■ **INPUT DATA**
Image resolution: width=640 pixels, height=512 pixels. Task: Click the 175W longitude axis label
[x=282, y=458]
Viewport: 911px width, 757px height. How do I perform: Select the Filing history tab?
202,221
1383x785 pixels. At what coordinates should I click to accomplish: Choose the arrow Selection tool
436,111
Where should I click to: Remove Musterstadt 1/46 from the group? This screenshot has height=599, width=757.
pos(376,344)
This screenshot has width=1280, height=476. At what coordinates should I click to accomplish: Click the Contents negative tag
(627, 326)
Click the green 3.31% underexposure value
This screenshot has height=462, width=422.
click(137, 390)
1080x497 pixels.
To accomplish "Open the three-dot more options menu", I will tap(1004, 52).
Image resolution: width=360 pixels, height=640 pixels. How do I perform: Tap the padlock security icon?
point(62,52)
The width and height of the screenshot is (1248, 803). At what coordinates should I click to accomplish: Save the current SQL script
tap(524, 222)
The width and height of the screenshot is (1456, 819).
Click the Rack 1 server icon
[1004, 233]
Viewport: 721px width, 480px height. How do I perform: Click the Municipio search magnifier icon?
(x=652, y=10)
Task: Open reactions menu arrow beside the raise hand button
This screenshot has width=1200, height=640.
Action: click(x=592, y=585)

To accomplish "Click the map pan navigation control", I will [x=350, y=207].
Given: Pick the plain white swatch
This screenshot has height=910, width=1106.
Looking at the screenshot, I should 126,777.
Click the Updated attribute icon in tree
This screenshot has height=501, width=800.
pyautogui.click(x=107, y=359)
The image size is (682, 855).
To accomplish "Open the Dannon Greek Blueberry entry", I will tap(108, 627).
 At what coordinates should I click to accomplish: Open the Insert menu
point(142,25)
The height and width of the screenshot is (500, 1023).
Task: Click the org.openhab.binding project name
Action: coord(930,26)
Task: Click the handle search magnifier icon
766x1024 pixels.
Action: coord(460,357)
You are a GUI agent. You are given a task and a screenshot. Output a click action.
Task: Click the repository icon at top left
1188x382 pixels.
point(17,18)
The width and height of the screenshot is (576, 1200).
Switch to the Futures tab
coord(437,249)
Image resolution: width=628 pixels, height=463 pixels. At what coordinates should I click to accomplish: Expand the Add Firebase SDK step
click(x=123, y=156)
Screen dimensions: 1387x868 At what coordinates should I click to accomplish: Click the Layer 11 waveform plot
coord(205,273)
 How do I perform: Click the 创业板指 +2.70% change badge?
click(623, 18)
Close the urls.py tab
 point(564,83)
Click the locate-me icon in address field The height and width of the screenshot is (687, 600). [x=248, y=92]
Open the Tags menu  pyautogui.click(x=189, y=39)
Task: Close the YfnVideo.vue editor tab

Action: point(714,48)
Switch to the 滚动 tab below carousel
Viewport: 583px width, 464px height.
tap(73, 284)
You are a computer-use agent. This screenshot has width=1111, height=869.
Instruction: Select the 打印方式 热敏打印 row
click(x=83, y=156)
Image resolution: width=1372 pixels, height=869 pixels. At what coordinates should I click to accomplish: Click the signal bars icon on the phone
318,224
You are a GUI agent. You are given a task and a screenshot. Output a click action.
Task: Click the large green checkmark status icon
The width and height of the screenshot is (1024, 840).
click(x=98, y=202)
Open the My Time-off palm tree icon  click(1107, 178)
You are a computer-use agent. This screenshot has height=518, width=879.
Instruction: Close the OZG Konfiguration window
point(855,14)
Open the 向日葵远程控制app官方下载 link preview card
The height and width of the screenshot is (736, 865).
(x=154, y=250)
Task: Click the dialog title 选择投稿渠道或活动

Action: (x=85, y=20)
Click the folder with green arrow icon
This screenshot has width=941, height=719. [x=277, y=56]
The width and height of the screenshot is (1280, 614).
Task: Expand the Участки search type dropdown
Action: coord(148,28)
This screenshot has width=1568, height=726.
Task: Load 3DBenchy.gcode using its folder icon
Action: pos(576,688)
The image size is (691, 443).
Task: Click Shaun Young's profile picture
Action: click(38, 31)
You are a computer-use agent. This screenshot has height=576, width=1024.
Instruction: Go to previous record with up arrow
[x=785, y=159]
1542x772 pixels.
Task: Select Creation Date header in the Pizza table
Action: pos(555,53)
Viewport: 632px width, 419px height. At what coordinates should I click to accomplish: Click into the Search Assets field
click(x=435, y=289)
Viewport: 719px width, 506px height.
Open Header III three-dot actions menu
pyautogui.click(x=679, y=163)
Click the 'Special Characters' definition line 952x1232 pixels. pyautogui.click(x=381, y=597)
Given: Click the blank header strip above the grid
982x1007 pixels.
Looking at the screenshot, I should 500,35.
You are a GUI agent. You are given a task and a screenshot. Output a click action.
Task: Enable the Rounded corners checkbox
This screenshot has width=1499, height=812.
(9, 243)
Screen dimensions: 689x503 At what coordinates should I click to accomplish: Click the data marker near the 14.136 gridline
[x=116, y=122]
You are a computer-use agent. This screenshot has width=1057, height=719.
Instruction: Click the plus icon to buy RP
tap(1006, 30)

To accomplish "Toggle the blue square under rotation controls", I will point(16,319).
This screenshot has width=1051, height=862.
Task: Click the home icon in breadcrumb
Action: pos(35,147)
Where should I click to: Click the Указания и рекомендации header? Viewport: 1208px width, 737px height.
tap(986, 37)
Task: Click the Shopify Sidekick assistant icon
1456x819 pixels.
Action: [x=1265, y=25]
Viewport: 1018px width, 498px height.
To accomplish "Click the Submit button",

■ **DESCRIPTION OF THE TASK**
Exactly as they appear, retype the lines from the start of the records through the line containing "Click the Updated attribute icon in tree".

■ **TASK OUTPUT**
Image resolution: width=640 pixels, height=512 pixels. Task: Click the 175W longitude axis label
[x=282, y=458]
Viewport: 911px width, 757px height. How do I perform: Select the Filing history tab?
202,221
1383x785 pixels. At what coordinates should I click to accomplish: Choose the arrow Selection tool
436,111
Where should I click to: Remove Musterstadt 1/46 from the group? This screenshot has height=599, width=757.
pos(376,344)
This screenshot has width=1280, height=476. At what coordinates should I click to accomplish: Click the Contents negative tag
(627, 326)
Click the green 3.31% underexposure value
This screenshot has height=462, width=422.
click(137, 390)
1080x497 pixels.
To accomplish "Open the three-dot more options menu", I will tap(1004, 52).
Image resolution: width=360 pixels, height=640 pixels. How do I perform: Tap the padlock security icon?
point(62,52)
The width and height of the screenshot is (1248, 803). At what coordinates should I click to accomplish: Save the current SQL script
tap(524, 222)
The width and height of the screenshot is (1456, 819).
Click the Rack 1 server icon
[1004, 233]
Viewport: 721px width, 480px height. How do I perform: Click the Municipio search magnifier icon?
(x=652, y=10)
Task: Open reactions menu arrow beside the raise hand button
This screenshot has width=1200, height=640.
Action: click(x=592, y=585)

To accomplish "Click the map pan navigation control", I will [x=350, y=207].
Given: Pick the plain white swatch
This screenshot has height=910, width=1106.
Looking at the screenshot, I should 126,777.
Click the Updated attribute icon in tree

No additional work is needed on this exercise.